Record list:
━━━━━━━━━━━━━━━━━━━━

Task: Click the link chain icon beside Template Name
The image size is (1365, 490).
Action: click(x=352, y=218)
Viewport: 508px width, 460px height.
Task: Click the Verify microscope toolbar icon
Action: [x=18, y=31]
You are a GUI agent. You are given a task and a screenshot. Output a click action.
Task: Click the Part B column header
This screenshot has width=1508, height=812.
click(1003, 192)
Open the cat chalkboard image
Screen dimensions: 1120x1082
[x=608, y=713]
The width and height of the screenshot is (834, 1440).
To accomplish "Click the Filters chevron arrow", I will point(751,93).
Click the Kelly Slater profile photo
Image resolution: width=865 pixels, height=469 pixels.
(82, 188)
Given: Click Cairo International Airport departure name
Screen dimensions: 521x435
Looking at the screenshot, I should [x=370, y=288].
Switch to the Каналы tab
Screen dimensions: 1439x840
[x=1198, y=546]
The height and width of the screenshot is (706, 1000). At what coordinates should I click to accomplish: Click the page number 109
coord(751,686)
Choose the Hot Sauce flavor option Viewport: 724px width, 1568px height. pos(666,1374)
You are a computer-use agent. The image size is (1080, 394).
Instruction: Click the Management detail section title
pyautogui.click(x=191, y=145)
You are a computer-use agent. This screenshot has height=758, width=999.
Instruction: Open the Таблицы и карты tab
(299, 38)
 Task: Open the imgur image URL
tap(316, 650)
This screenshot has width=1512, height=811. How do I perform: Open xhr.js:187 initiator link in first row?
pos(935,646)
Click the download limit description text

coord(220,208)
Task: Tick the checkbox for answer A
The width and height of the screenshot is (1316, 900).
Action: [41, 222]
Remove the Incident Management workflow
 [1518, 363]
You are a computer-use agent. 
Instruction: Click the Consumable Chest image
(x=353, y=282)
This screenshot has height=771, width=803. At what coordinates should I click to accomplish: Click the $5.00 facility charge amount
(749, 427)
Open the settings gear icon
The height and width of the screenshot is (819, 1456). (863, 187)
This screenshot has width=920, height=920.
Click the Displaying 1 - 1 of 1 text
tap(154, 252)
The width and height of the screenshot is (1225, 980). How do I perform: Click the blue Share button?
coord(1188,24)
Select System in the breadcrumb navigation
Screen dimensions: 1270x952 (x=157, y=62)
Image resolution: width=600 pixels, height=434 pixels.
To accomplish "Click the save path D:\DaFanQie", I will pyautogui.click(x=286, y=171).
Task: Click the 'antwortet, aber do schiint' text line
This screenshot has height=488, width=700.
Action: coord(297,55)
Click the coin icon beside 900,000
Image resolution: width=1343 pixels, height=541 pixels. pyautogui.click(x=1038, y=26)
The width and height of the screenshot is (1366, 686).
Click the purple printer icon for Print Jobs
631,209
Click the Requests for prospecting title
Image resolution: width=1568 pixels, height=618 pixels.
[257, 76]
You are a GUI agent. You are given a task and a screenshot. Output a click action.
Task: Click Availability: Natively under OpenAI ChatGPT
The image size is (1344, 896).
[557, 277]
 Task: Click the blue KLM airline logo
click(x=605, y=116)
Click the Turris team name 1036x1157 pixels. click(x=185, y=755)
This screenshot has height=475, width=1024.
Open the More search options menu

━━━━━━━━━━━━━━━━━━━━

Exercise: Please pick out every line in the records above that contains the word "beside", and copy each one in full.

Task solution:
Task: Click the link chain icon beside Template Name
Click the coin icon beside 900,000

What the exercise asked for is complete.